Melihat kondisi ini, cedera parah pun tak bisa dihindari. Lantas cedera parah apa saja yang bisa terjadi saat perang? Berikut ulasannya dilansir dari World War I Centennial, Selasa (1/3/2022).





1. Luka Bakar

Cedera terparah akibat perang pertama adalah luka bakar. Luka ini terjadi akibat penggunaan api dan atau cairan panas dalam perang yang sudah ada sejak awal sejarah. Dengan dimulainya peperangan mekanis dan penggunaan bahan peledak tinggi dalam Perang Dunia I, luka bakar menjadi cedera yang sangat umum.

Luka bakar besar sekitar 50 persen atau lebih dari area tubuh kemungkinan berakibat sangat fatal.

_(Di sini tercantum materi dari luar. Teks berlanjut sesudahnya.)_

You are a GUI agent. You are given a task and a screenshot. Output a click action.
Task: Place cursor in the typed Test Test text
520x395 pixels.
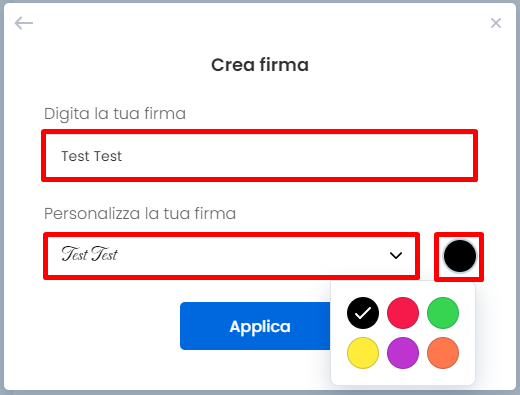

Ahli bedah telah menyebut bahwa terapi cairan intravena awal adalah kunci untuk bertahan hidup dari luka bakar yang besar ini. Cairan intravena sendiri sudah tersedia pada Perang Dunia I, dan digunakan sampai batas tertentu, tetapi tidak sebanyak yang dibutuhkan untuk mengobati luka bakar besar.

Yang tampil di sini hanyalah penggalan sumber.